▸ Work to complete:
Search the data below for the word "Turn" and copy each line that holds it.

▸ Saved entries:
++++++++++++++++++++

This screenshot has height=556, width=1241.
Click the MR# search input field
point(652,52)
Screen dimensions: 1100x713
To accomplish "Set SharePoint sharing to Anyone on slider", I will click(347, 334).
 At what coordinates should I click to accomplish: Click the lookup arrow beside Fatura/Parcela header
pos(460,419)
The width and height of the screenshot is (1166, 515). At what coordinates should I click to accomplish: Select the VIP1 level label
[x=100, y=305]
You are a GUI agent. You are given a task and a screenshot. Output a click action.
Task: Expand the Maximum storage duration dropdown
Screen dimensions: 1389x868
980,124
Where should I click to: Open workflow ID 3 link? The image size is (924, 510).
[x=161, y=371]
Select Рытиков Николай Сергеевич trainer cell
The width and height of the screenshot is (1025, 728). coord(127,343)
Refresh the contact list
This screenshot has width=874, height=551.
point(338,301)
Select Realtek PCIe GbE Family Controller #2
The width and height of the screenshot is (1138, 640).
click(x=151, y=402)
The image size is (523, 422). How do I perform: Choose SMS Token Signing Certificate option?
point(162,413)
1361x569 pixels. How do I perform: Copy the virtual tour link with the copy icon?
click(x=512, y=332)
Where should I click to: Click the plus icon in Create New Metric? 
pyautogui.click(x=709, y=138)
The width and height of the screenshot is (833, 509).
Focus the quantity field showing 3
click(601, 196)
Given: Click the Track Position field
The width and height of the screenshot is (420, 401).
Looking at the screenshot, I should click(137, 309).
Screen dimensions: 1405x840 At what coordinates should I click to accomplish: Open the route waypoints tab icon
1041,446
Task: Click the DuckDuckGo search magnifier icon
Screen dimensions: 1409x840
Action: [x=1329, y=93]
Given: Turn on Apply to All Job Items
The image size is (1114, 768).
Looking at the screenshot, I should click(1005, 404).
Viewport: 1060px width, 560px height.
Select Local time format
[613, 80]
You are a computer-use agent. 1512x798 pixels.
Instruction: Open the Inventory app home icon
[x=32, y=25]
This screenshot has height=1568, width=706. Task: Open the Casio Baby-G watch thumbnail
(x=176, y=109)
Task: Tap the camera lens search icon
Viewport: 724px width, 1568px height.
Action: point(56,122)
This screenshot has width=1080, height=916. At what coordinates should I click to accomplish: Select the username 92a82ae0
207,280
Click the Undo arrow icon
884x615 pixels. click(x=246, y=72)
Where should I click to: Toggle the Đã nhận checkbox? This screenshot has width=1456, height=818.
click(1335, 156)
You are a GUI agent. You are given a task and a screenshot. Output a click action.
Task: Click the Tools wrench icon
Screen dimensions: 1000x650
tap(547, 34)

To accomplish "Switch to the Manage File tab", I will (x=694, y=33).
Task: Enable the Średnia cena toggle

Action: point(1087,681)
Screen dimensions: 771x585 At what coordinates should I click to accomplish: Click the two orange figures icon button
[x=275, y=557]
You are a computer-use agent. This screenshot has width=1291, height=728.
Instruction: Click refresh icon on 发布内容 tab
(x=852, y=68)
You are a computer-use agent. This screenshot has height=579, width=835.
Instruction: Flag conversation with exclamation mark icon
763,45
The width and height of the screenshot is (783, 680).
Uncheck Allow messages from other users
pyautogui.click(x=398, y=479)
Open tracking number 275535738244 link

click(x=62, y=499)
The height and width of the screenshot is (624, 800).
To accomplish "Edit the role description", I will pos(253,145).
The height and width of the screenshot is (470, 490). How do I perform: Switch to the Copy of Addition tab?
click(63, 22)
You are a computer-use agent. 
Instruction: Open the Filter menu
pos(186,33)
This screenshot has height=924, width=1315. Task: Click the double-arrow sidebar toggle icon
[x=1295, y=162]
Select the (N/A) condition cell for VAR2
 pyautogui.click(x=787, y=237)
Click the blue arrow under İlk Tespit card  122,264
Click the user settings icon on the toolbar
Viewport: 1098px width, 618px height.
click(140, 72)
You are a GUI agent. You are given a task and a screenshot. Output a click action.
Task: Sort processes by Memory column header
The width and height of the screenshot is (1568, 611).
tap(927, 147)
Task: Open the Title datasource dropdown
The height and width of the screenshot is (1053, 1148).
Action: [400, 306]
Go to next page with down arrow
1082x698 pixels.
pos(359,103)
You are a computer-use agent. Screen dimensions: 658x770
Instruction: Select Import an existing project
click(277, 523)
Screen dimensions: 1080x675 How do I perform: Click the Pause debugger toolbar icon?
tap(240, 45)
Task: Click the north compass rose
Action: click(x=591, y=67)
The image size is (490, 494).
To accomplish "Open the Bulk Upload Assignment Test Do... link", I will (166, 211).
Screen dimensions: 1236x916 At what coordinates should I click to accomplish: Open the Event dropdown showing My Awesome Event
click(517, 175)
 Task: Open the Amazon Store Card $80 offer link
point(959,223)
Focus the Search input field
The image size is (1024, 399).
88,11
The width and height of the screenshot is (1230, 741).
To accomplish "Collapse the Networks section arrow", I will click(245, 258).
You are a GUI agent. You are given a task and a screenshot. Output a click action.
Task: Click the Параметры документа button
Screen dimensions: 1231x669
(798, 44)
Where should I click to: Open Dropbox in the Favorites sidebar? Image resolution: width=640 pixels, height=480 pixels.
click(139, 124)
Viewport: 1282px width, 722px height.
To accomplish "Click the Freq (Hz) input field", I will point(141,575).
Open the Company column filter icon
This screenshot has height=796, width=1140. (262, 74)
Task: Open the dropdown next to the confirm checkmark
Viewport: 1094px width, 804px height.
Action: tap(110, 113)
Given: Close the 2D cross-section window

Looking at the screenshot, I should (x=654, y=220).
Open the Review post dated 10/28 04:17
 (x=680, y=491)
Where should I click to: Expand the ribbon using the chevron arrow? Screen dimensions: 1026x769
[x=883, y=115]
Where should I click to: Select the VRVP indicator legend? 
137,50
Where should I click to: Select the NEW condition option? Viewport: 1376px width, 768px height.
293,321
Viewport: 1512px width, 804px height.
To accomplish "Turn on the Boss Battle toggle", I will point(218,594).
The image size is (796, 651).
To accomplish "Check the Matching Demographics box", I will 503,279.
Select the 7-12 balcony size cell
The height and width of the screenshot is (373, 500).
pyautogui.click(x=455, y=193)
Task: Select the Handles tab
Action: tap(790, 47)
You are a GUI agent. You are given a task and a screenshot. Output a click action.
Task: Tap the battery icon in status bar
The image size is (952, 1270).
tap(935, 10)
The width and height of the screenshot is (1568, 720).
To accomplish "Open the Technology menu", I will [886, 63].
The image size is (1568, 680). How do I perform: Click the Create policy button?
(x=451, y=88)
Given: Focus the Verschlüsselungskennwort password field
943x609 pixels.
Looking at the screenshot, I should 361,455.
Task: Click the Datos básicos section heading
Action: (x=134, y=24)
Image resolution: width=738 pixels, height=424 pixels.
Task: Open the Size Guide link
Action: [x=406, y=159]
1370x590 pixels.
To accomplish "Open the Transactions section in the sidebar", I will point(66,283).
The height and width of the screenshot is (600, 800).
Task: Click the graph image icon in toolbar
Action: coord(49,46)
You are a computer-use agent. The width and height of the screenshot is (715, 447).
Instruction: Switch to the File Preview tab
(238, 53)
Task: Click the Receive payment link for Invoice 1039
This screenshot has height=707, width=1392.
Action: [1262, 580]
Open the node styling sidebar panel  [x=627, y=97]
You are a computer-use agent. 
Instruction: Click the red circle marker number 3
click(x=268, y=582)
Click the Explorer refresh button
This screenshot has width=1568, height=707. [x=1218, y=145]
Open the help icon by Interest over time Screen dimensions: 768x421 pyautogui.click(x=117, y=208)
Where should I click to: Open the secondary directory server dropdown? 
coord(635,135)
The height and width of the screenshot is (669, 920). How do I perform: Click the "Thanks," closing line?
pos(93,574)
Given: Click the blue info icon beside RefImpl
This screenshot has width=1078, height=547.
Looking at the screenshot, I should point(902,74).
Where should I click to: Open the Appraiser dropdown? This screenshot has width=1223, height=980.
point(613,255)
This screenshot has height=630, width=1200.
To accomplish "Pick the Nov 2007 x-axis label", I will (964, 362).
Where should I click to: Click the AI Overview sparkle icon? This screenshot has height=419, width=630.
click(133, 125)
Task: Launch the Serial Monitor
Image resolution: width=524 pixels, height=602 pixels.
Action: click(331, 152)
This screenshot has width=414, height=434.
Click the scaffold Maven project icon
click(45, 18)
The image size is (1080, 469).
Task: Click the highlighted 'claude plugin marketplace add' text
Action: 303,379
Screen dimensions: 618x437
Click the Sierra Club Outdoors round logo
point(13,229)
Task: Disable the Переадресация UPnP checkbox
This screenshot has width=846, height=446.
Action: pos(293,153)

++++++++++++++++++++

▸ Task output:
Given: Turn on Apply to All Job Items
To accomplish "Turn on the Boss Battle toggle", I will point(218,594).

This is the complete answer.